American politician (born 1979)

Amanda E. Batten (born 1979) is an American politician. A member of the Republican Party, she was elected to the Virginia House of Delegates in 2019 and was re-elected twice. In 2025, Batten ran for a fourth term, but lost to Democrat Jessica Anderson.

==Political career==

Batten spent about ten years working as a legislative aide in the Virginia General Assembly.
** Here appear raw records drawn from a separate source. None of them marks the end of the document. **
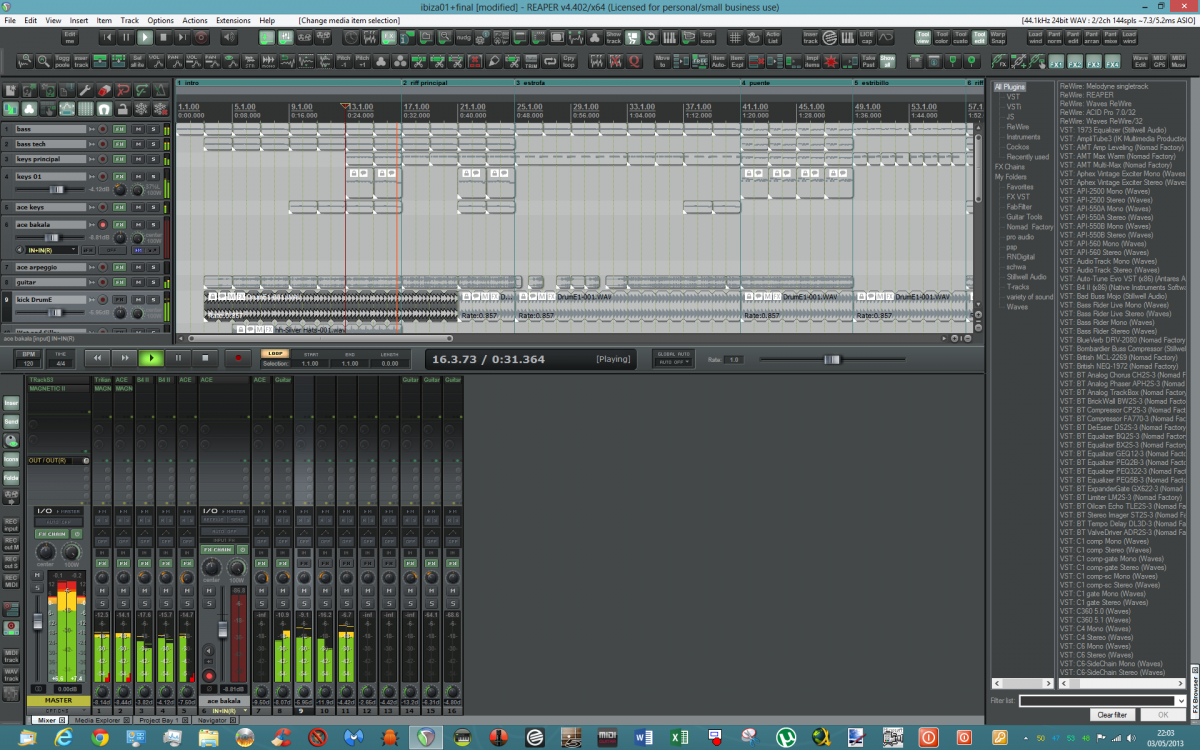Image resolution: width=1200 pixels, height=750 pixels.
Task: Mute the guitar track
Action: click(139, 283)
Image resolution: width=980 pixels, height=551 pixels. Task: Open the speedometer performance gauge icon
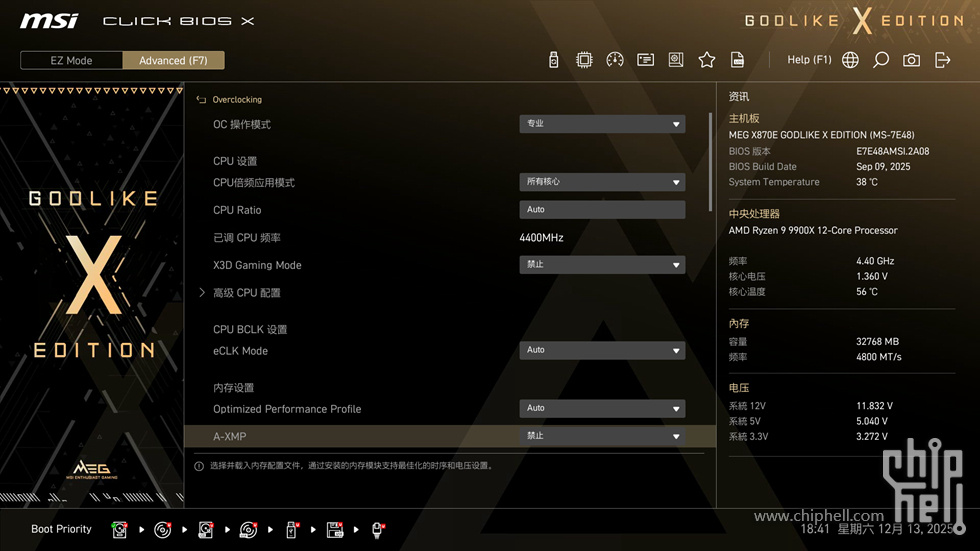tap(615, 60)
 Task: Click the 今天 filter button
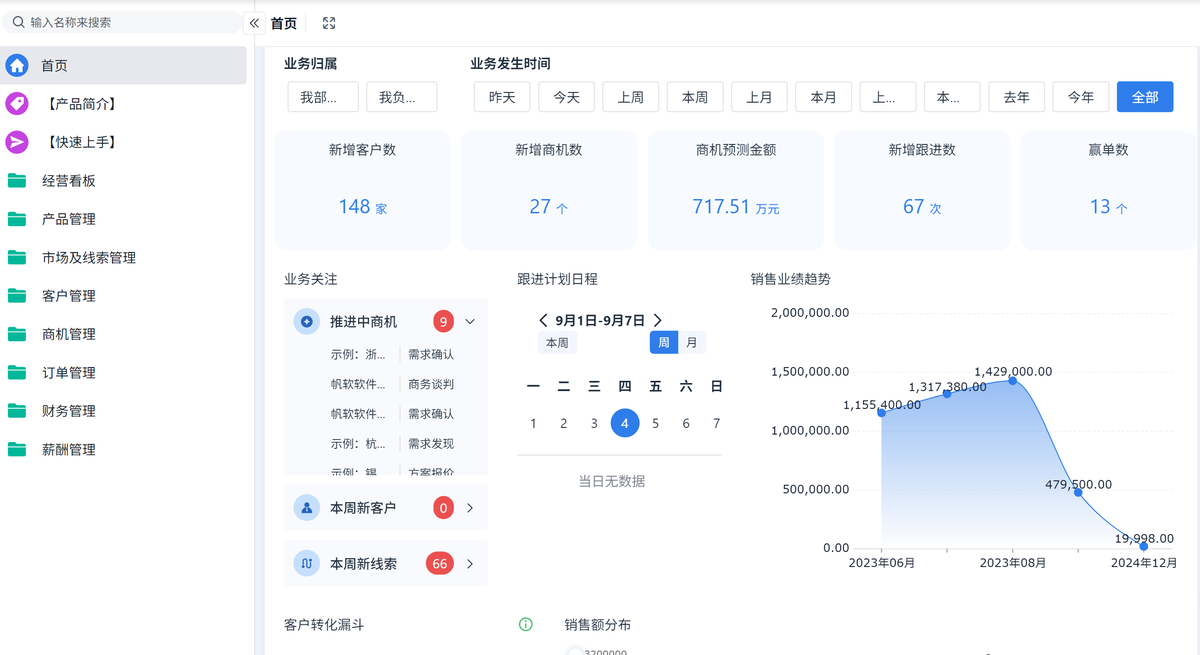point(567,97)
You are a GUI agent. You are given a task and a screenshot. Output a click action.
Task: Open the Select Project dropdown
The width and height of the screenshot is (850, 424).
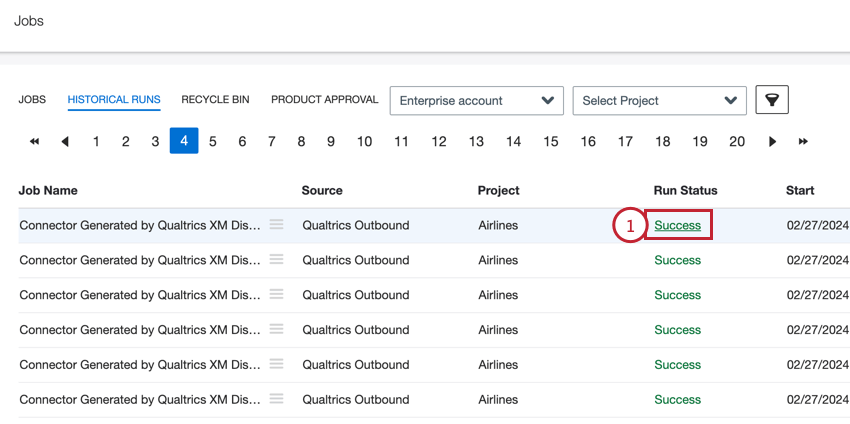[659, 100]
She worked for Senator Tommy Norment and Delegate Brenda Pogge. She was also employed as a fundraising manager for the Medical Society of Virginia.

In March 2019, Pogge announced her retirement from the House of Delegates, and endorsed Batten as her replacement. Batten defeated former delegate Melanie Rapp Beale in the June primary by a 62-38 margin. Batten's top campaign issues were workforce development and ending a regional sales tax on Virginia's Historic Triangle. In the November general election, Batten defeated pediatrician Mark Downey by a 52-46 margin.

In their 2021 rematch, Batten again defeated Downey, this time with a 55.8-44 margin.

At the beginning of the 2022 Virginia General Assembly session, she was elected House Majority Caucus Chair.